According to Gordon Holness, the association president, Capt. Butcher “personally observed bowls of food and peanuts on the Defendant’s property and that he saw an alligator behind the Defendant’s property that showed no fear of humans,” according to the court filings.
Holness told The Post that the association security guards patrol the berm behind her house 10 to 12 times a day.
“It’s crazy what we have to do to protect our residents and keep things under control,” he said.
Butcher and Officer Jeffrey Gouveia of the Florida Fish and Wildlife Conservation Commission testified that Arya continued to feed wildlife for weeks after Aug. 15. On Sept. 9 the commission issued her a citation and fined her $100. As of the Nov. 14 order, she hadn’t paid it, according to the injunction order.
Gouveia testified that he fired .22 caliber blanks behind Arya’s house to scare off the vultures. That caused its own problems.
“The sound of the .22 caliber blanks, similar to actual gunshots, being shot behind the Ibis residents’ houses has also interfered with the Ibis residents’ peaceful use and enjoyment of their properties,” according to the judge’s order.
“What do we think’s going on here?” Judger Kerner asked as Wednesday’s hearing drew to a close. “The court has given all these warnings to this individual to stop feeding alligators and stuff. Do you know any information here about why this behavior is going on?”
Association attorney Prudenti wouldn’t hazard a guess.

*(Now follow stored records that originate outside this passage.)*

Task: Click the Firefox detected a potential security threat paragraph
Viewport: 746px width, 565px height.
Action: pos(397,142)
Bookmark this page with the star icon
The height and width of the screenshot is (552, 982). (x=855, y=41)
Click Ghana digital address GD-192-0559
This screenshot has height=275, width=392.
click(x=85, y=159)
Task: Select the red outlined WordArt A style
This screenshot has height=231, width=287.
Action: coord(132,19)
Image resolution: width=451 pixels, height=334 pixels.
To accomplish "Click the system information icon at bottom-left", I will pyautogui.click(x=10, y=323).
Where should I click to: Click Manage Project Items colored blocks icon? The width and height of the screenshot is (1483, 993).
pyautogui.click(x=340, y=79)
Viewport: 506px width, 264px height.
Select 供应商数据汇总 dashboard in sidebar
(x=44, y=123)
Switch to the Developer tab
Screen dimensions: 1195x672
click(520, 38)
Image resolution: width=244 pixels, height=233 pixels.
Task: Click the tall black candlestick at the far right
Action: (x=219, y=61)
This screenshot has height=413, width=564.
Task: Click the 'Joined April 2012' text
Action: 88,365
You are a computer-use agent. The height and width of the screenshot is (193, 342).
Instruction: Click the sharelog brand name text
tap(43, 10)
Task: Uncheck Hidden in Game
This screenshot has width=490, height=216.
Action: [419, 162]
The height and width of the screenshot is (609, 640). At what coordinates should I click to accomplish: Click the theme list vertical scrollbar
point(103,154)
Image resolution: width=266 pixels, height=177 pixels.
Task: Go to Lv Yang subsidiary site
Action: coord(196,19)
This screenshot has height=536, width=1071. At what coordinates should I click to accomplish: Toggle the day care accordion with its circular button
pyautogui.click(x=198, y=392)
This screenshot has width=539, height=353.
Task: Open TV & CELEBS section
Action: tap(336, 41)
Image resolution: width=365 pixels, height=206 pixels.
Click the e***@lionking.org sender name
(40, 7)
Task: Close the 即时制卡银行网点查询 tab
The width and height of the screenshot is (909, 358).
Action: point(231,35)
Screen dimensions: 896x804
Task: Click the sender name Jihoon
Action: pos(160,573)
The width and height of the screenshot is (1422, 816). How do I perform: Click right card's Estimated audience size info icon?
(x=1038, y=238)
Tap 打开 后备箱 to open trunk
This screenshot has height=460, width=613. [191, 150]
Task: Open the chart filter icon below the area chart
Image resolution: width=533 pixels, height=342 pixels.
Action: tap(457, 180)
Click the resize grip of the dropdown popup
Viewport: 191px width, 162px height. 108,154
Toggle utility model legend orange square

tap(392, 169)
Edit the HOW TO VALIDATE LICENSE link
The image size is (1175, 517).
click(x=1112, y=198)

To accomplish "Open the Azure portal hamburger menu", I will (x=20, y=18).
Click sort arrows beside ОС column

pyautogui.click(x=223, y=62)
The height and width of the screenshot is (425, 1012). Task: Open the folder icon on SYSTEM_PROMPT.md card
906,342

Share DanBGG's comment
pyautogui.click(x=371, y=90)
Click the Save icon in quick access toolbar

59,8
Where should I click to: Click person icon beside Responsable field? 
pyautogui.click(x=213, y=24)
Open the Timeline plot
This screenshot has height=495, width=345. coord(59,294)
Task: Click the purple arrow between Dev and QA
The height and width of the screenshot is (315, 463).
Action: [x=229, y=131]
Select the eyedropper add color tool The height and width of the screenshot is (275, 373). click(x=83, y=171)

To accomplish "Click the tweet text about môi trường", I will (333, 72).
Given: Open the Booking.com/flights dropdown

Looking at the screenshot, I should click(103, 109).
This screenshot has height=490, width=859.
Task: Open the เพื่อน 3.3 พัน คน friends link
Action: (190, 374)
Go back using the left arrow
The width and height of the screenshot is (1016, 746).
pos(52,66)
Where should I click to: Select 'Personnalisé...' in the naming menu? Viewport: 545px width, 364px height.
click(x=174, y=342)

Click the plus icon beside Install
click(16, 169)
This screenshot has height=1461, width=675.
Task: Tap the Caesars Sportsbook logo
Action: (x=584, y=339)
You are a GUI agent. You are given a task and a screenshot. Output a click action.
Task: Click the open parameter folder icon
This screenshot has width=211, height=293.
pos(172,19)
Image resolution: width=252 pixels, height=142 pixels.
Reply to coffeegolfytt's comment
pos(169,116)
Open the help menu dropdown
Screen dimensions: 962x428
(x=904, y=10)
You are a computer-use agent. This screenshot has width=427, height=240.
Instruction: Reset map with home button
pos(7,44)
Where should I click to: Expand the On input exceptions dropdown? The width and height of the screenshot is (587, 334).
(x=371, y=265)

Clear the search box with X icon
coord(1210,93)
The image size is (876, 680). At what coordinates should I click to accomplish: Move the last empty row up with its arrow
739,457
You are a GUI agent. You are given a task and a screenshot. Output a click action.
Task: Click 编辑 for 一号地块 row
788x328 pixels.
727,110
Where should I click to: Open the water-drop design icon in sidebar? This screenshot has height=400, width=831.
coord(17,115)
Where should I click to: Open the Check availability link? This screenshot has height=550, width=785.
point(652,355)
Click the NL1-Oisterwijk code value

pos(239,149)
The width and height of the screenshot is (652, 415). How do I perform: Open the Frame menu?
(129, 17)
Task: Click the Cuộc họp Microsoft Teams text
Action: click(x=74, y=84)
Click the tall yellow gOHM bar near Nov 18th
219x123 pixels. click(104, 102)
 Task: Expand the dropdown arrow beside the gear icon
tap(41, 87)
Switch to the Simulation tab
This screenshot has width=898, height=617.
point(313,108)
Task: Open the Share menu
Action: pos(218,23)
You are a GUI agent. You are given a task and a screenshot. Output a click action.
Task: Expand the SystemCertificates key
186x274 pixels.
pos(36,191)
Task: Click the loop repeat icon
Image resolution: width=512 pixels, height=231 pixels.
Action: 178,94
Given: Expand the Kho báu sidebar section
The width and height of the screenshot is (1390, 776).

Arya could not be reached for comment. But her lawyer, Potts, said Thursday his client, who is 62, is from a family that owns and develops real estate. “Like everyone else in that neighborhood, they’ve had a measure of success,” he said.
Arya is “anything but crazy,” he added. “She does care for all living things.”
He insisted she has abided by the injunction and that the spy cam showed nothing to the contrary. Sure, she was out in her backyard at night but there are kittens back there, he said.
“I would characterize these allegations as specious.”
She’s been cited hundreds of dollars for leaving her garage door cracked open 10 inches at 1 a.m. and 2 a.m., Potts complained, noting that he’d attended two association grievance hearings on those alleged violations. It’s a big home with a long driveway, so the association guards must have worked hard to spot the door ajar, he said.
The rules say the garage doors are for ingress and egress of vehicles, he said. “They’re interpreting that as saying at no point can you use it for anything else. No reasonable jury or judge would draw the same conclusion with a plain reading of the bylaws,” Potts said.
Meanwhile the court battle drags on, Holness sighed.
Considering that mainly just four houses have been affected in the sprawling, 2,000-acre community, it’s a bit crazy that he has received media calls from as far afield as New York, Europe, Korea and Tokyo.
But it is a big deal to Ibis Golf & Country Club residents, who, like Arya, live out in these western reaches of the city because they like being close to nature, if not that close.
“If someone was to get hurt by this, you know damn well they’ll go after the Property Owners Association for not adequately addressing it,” he said. “My job to provide security and safety for our residents and provide a great environment for them….
“So we’re in a really difficult position.”